— Records to process —
* * * * * * * * *
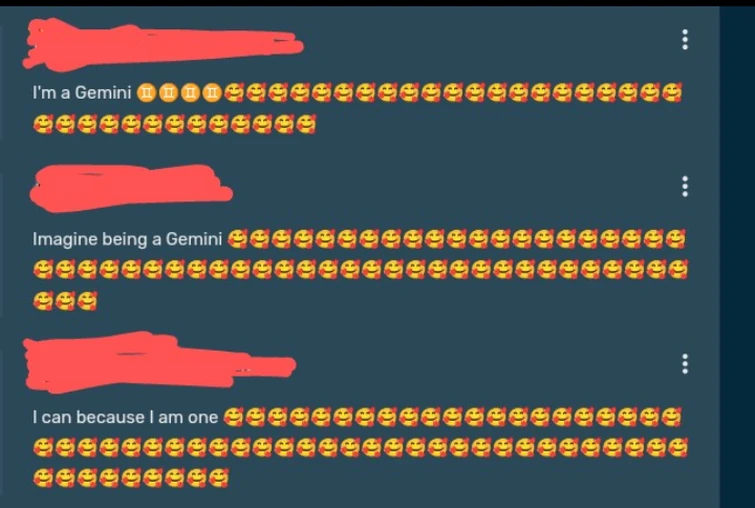The height and width of the screenshot is (508, 755).
Task: Click the "I can because I am one" text
Action: (x=125, y=417)
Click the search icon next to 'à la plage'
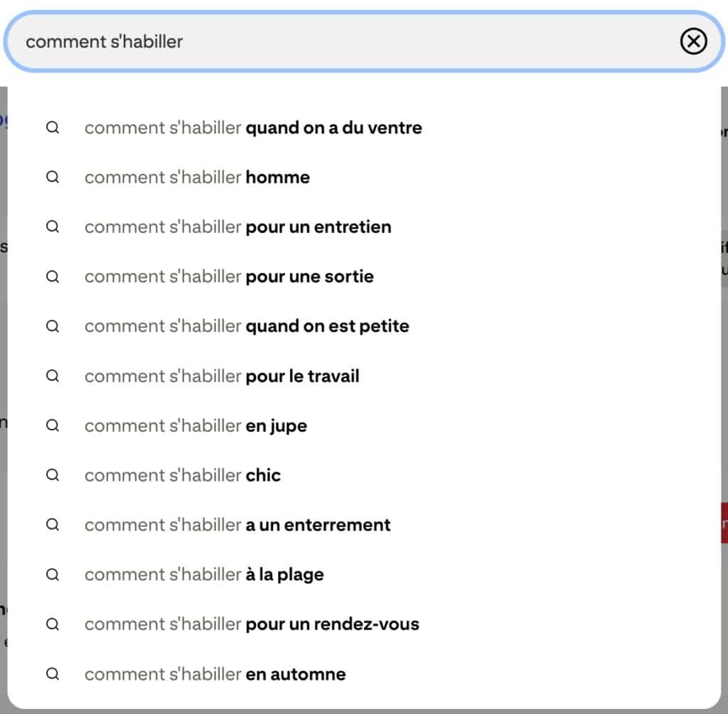The image size is (728, 714). [x=52, y=575]
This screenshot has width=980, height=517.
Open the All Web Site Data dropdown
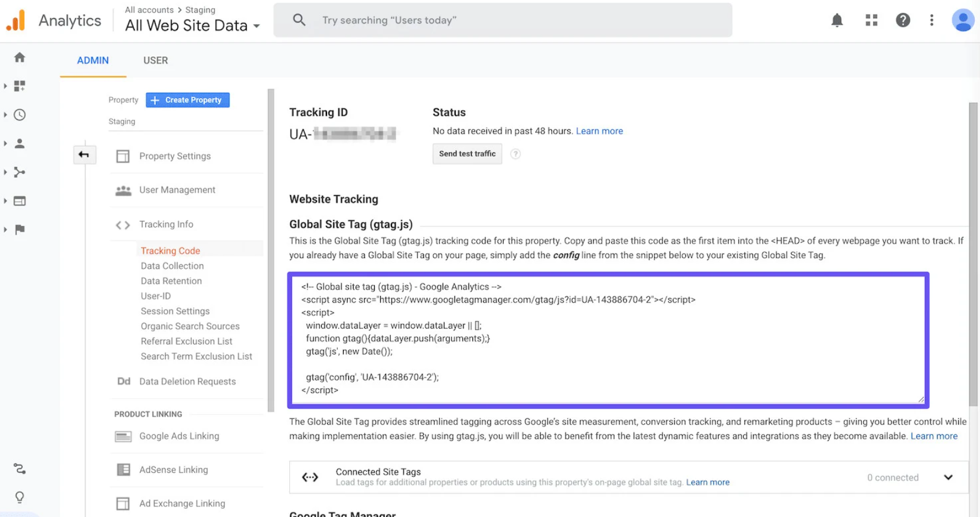click(x=192, y=25)
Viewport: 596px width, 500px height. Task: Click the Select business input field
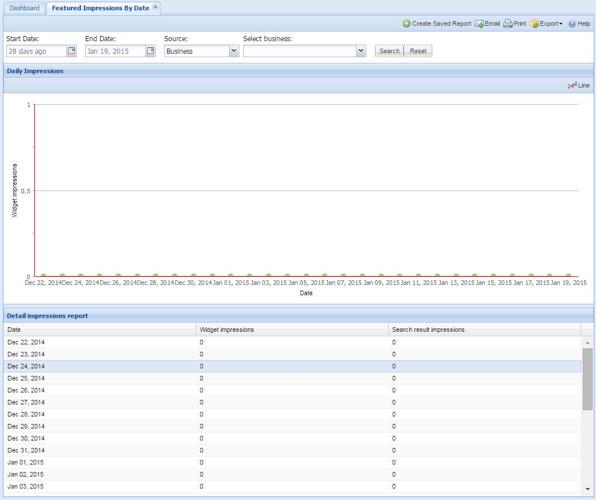(x=300, y=51)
* * * * * * * * *
— What you will do —
Beginning with the line that contains "Viewport: 596px width, 500px" and ending with the last line of the entries above, repeat each line exactly, but not the pictures.

— Expected answer —
Viewport: 596px width, 500px height. Task: Click the Select business input field
(x=300, y=51)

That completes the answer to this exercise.